The subtler version is selection bias. You don't need to overfit a single strategy to overfit your process — testing 1,000 candidate strategies and reporting the best one's Sharpe is overfitting in expectation, even if each individual candidate looks clean. The seminal warning is Bailey, Borwein, López de Prado & Zhu (2014) — “Pseudo-Mathematics and Financial Charlatanism”.

The five diagnostics

Each of these flags a different overfitting failure mode. You want them all green before deploying.

1. Walk-forward Sharpe degradation

Compare in-sample Sharpe to walk-forward OOS Sharpe. A drop of less than 30% is normal — OOS is harder than in-sample by construction. A drop of 50%+ means the parameters were fit to in-sample noise that didn't survive into the OOS window.

A drop to negative or near-zero is the unambiguous overfit signature. Don't deploy.

2. PSR-DSR gap

PSR is honest about sampling noise; DSR adjusts for selection across candidates. A wide gap (50+ percentage points) means the variant search drove the headline Sharpe — you would have found something that looks this good even from a portfolio of nothing-burgers. Narrow gaps (under 10 points) mean the variant search added almost nothing because the underlying strategy was already strong.

3. CPCV fraction-positive

The fraction of CPCV paths with positive Sharpe is a robustness pulse. A real edge wins across most slices of history (target: above 75%); a fitted edge wins on a few lucky slices and loses on the rest. Below 60% is a strong overfit signal even if the median Sharpe is positive.

4. Parameter sensitivity

Vary each parameter ±20% and re-backtest. A robust strategy degrades smoothly — Sharpe might drop from 1.0 to 0.7 but stays positive across the neighbourhood. An overfit strategy collapses: changing the lookback from 60 to 65 days takes the Sharpe from 1.5 to -0.2. The single best Sharpe was sitting on a knife edge of parameter space.

The fix isn't to lock in the knife edge — it's to back off to a robust plateau even if it costs you 20% of the headline Sharpe.
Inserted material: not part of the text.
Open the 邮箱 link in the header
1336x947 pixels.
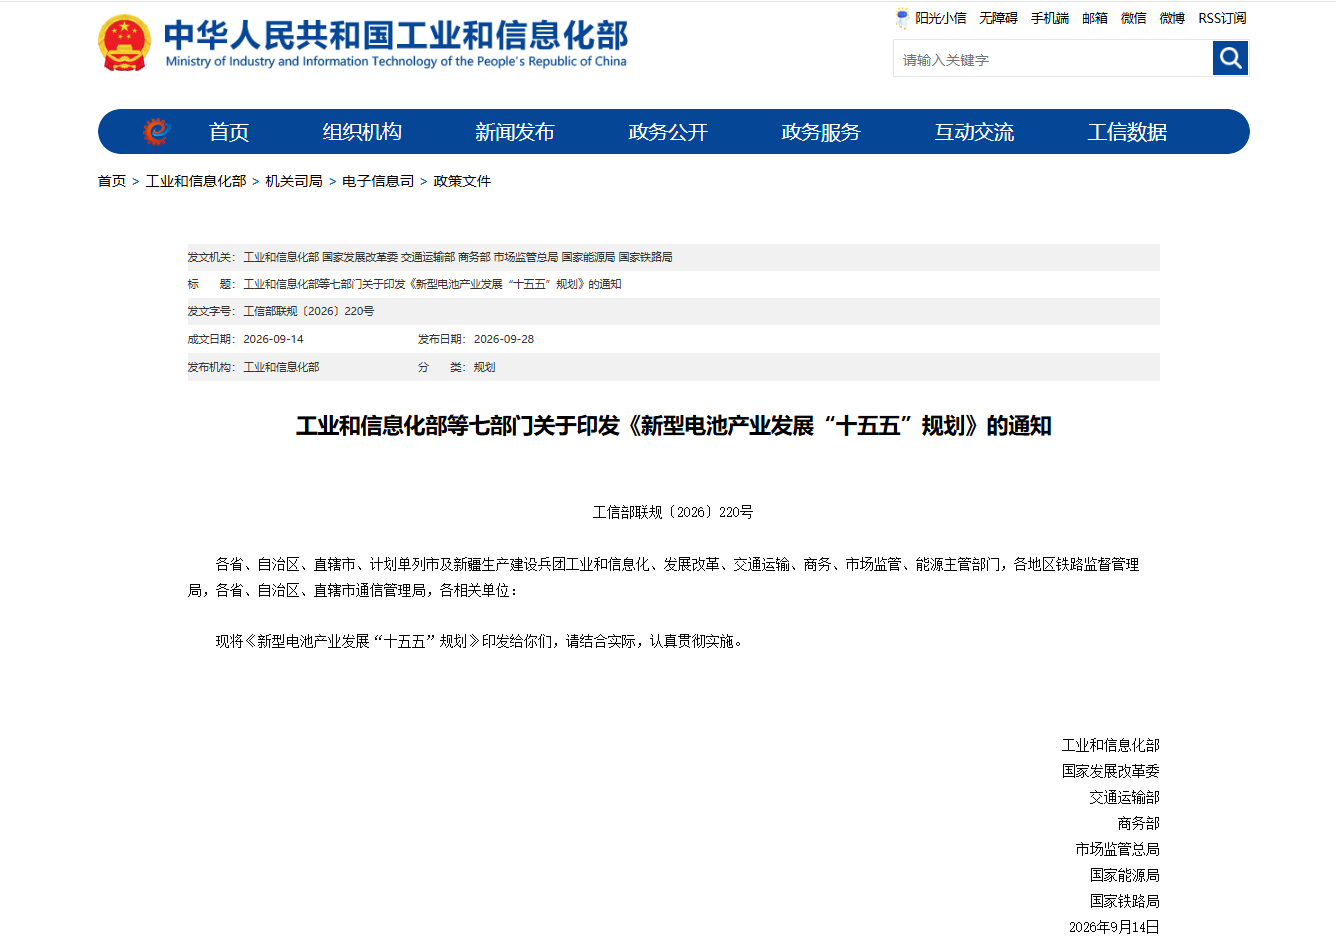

The 20% you give up in-sample is what you would have given up out-of-sample anyway, with interest.

5. IC decay shape

A factor with positive in-sample IC but no decay (IC stays flat at all forward horizons) is suspicious — real edge usually decays smoothly as the horizon extends. A factor with positive in-sample IC and negative IC at adjacent horizons is almost certainly an artefact of the construction window. Real factors don't flip sign across a 5-day shift.

The anti-patterns to avoid

Testing many variants, reporting the best. The fundamental sin. Even with disciplined OOS testing, the act of selection inflates expected best-of-N performance. DSR exists to quantify this — respect it.
Walking forward, then peeking. You run walk-forward, see the OOS Sharpe is bad, tweak parameters, re-run. The second walk-forward is no longer out-of-sample for the new parameters; you just selected on it. Each peek burns the remaining OOS budget.
In-sample parameter tuning at granularity. Tuning lookbacks across all integers from 5 to 252 lets you pick whichever happens to have hit a 2-sigma noise event. Coarse grids (e.g. 20, 60, 120, 252) leave less room for noise-fitting and force you to justify each choice.
Look-ahead bias. Using next-bar's data, end-of-day prints to trade at open, fundamentals before their reporting date — all silent overfits. Code review the data pipeline before trusting any backtest.
Survivorship bias. Backtesting on a universe constructed today (e.g. “current S&P 500”) bakes in survivor selection. Use point-in-time index membership.

What to watch in the result card

All five diagnostics green simultaneously. Walk-forward stable, PSR-DSR gap narrow, CPCV fraction-positive > 75%, IC decay smooth, parameters in a robust neighbourhood. This is rare; it's also the bar.
Composite overfit score. Quantis rolls these into a single trust pill. A green pill means all five passed; an amber pill means at least one failed and you should look at which.